A Espanha se prepara para um evento astronômico de rara magnitude: a ocorrência de três eclipses solares visíveis de seu território em menos de três anos. A sequência inclui dois eclipses totais, em 12 de agosto de 2026 e 2 de agosto de 2027, e um anular, em 26 de janeiro de 2028. A concentração de fenômenos do tipo em um mesmo país é altamente incomum, transformando a Península Ibérica em um polo de atração para cientistas e entusiastas.
Em entrevista à Forbes España, o astrônomo Rafael Bachiller, diretor do Observatório Astronômico Nacional da Espanha, classificou o momento como uma “oportunidade histórica”. A análise do evento, contudo, transcende a mera curiosidade celestial. O alinhamento cósmico representa um complexo exercício de logística, ciência e até mesmo uma oportunidade econômica, ilustrando como o fascínio por estes fenômenos permanece intacto.

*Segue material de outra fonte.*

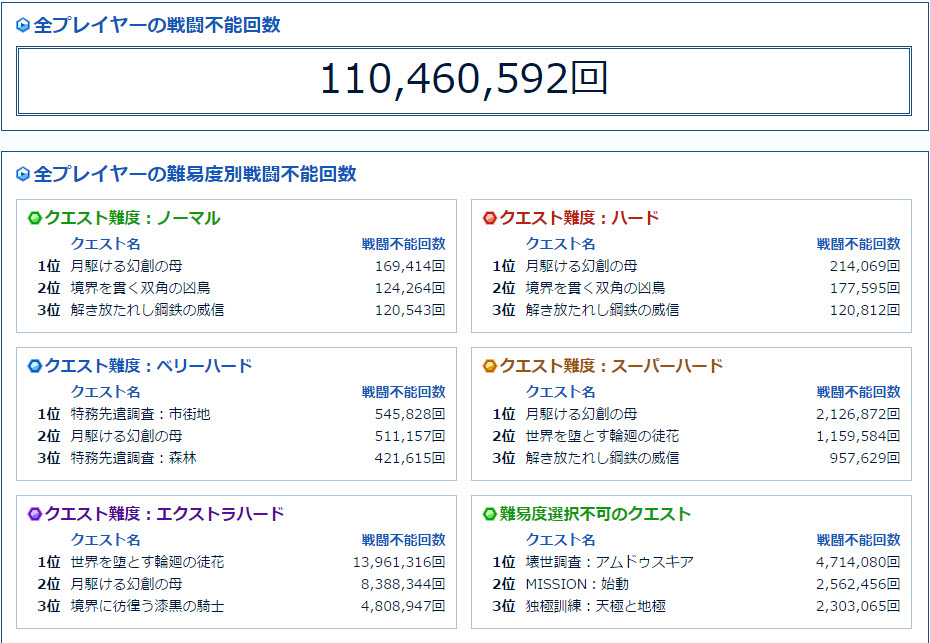This screenshot has width=930, height=643.
Task: Select the 独極訓練：天極と地極 quest entry
Action: [x=595, y=606]
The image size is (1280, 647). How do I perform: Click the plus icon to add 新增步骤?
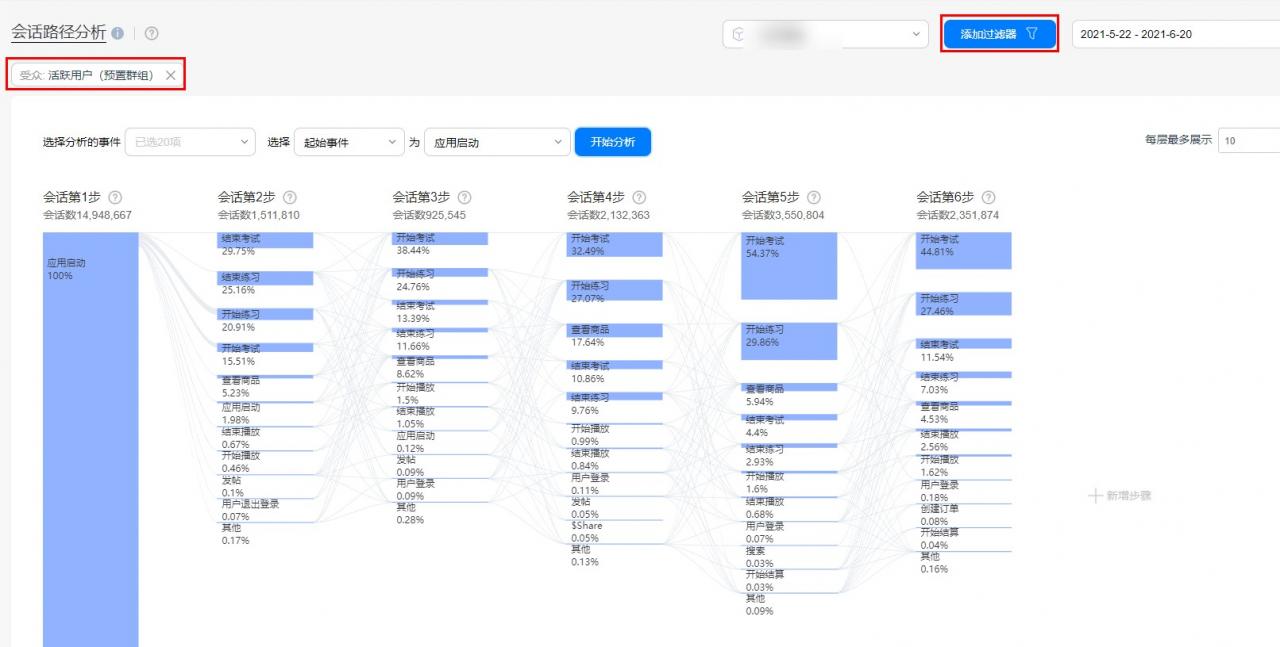pyautogui.click(x=1094, y=496)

A estratégia por trás do espetáculo
A astronomia sempre teve um valor prático e estratégico, algo que a preparação para os eclipses modernos apenas reforça. Bachiller recorda um episódio histórico de 1504, quando Cristóvão Colombo, então retido na Jamaica e dependente da ajuda de nativos, usou seu conhecimento sobre um eclipse lunar iminente para garantir suprimentos, apresentando o fenômeno como um castigo divino. A anedota, para além de seu questionável componente ético, demonstra o poder contido no conhecimento dos céus.
Hoje, a estratégia é outra. O diretor do observatório recomenda o mar como um local privilegiado para a observação do eclipse de 2026. A sugestão não é apenas poética: um barco oferece mobilidade para escapar de nuvens e, crucialmente, um horizonte limpo e sem obstáculos. Como o eclipse de 2026 ocorrerá próximo ao pôr do sol, a visibilidade no horizonte oeste é fundamental, transformando a escolha do ponto de observação em uma decisão tática.
A logística da sombra
O planejamento para o evento já está em curso, especialmente nas Ilhas Baleares. Embora a faixa de totalidade do eclipse de 2026 cruze o país de leste a oeste, a geografia local impõe desafios. Em Maiorca, por exemplo, a cadeia de montanhas da Serra de Tramontana pode bloquear a visão do fenômeno em diversas áreas. A consequência direta é um aumento na procura por observação náutica, com cruzeiros e embarcações de todos os tipos sendo organizados para garantir a melhor experiência.
Bachiller enfatiza que a experiência de um eclipse total é profundamente sensorial, alterando luz, temperatura e até o comportamento de animais. Ele também reitera a necessidade absoluta do uso de óculos com certificação de segurança. O evento se torna, assim, uma vivência coletiva que exige tanto preparação técnica quanto uma abertura para o espetáculo da natureza.
A organização em torno do trio de eclipses espanhóis demonstra como, mesmo em uma era digital, os grandes movimentos celestes ainda têm a capacidade de mobilizar recursos, impulsionar o turismo e concentrar a atenção do público. A Espanha não se prepara apenas para ver a Lua cobrir o Sol, mas para gerenciar um complexo evento que une ciência, economia e a fascinação humana pelo cosmos.